First, is a shift in thinking by people working in “responsible investment” towards understanding that the core of greater responsibility is to be accountable to a wider set of stakeholders than ones owners, shareholders or clients. Paradoxically, many “responsible” fund managers ask their investee firms to be more accountable to society, without questioning the accountability of the ones who invest, the processes through which they assess companies, or their own systems of incentives and governance.
These issues are avoided by focusing on the ideas that considering ESG issues should be limited to either, on the one hand, what is financially smarter investing, or on the other hand, what the ethical preferences of the investor are. Yet might responsible investing really mean investing in ways that are accountable to those affected by that process, particularly those with little power who are impacted a lot? Might responsible investing not simply mean being a smarter investor, or a more caring investor, but mean being more accountable and promoting accountability of investments in general? I first advanced this idea of “capital accountability” in a UN study in 2004, as the natural maturation of the ESG and responsible investment fields, and have been disappointed to see the lasting ethical immaturity of these fields.

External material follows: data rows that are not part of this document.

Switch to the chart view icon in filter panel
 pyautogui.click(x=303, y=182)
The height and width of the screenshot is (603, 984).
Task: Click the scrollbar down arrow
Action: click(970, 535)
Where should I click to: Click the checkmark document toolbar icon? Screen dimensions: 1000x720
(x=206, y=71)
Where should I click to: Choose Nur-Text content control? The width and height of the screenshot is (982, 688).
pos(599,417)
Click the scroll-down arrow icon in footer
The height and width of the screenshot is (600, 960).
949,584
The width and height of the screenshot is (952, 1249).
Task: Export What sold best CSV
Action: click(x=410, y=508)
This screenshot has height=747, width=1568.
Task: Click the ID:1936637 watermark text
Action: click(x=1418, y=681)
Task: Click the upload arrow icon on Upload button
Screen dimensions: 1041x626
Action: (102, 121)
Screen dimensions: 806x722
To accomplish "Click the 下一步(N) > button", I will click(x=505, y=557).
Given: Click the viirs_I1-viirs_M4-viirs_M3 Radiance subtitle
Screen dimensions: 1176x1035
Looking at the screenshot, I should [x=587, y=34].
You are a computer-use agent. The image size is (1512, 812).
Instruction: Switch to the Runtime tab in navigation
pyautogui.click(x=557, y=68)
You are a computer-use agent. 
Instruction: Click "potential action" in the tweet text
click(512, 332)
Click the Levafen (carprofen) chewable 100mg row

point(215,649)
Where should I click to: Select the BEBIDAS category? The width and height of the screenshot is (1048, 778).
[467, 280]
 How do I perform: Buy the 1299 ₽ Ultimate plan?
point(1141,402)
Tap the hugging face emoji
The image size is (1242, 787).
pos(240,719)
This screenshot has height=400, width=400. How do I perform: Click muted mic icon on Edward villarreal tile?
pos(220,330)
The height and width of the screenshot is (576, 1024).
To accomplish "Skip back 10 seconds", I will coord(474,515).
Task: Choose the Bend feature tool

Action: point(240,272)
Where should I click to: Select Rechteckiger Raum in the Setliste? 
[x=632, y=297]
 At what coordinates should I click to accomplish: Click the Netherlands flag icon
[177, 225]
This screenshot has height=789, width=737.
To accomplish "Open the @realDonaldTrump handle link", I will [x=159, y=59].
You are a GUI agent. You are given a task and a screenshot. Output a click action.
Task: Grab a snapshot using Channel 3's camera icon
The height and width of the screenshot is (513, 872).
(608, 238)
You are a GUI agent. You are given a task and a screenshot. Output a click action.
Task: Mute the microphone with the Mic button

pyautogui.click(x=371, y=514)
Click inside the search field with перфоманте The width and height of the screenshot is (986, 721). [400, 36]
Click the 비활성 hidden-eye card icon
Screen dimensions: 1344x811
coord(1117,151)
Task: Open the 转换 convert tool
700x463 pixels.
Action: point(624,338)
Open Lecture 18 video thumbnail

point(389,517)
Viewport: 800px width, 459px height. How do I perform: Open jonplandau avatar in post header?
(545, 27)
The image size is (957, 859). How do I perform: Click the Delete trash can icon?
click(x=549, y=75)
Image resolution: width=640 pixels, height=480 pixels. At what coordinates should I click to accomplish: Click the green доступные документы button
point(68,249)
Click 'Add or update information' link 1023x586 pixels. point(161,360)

Indeed, some new initiatives to improve ESG practices are opaque, focused on the client, and do not involve stakeholders, let alone being accountable to stakeholders.
The reason for this lack of awareness of the ethical limitations of current ESG work, could be the lack of civil society campaigning. This is the second difficulty I see in the development of a process to form an ‘Investment Stewardship Council’. The existing Stewardship Councils required active civil society campaigning over many years, which challenged not only the practices but also the ethical assumptions and responses of companies. In the field of finance, we see NGOs and others are quite limited in their analysis and activism on financial issues, despite its importance. Perhaps that is partly due to the brain-drain of business and economics savvy NGO people into the private sector in the past decade. In addition, those remaining in the campaigning NGOs are increasingly sceptical of what voluntary initiatives can achieve. If more ex-bankers joined NGOs with the aim of transforming investment, this could help build the field of professionals who can engage.
Seeing these limitations, we may rely on wise and committed asset owners and their trustees to move this agenda forward, encouraging engagement and dialogue between NGOs and investors on how to improve the voluntary ESG field, in addition to any regulatory innovations needed on mainstream financial and monetary systems. Such asset owners would do well to look at the Global Initiative for Sustainability Ratings, which was launched in June by CERES and the Tellus Institute. These two organisations previously launched the Global Reporting Initiative, that has become the de facto global standard used by 2,000 companies worldwide for corporate reporting on environmental and social performance. The GISR already includes some leading investors and businesses, such as the Calvert Group and Bloomberg. Its success in dealing with the issues I’ve described above may depend on how well it engages a broader range of civil society actors in elaborating standards.
If you have a vocational commitment to transforming finance, business and economy, for positive social and environmental outcomes, I recommend signing up to the Standards and Governance group at The Finance Innovation Lab and also becoming involved in the GISR.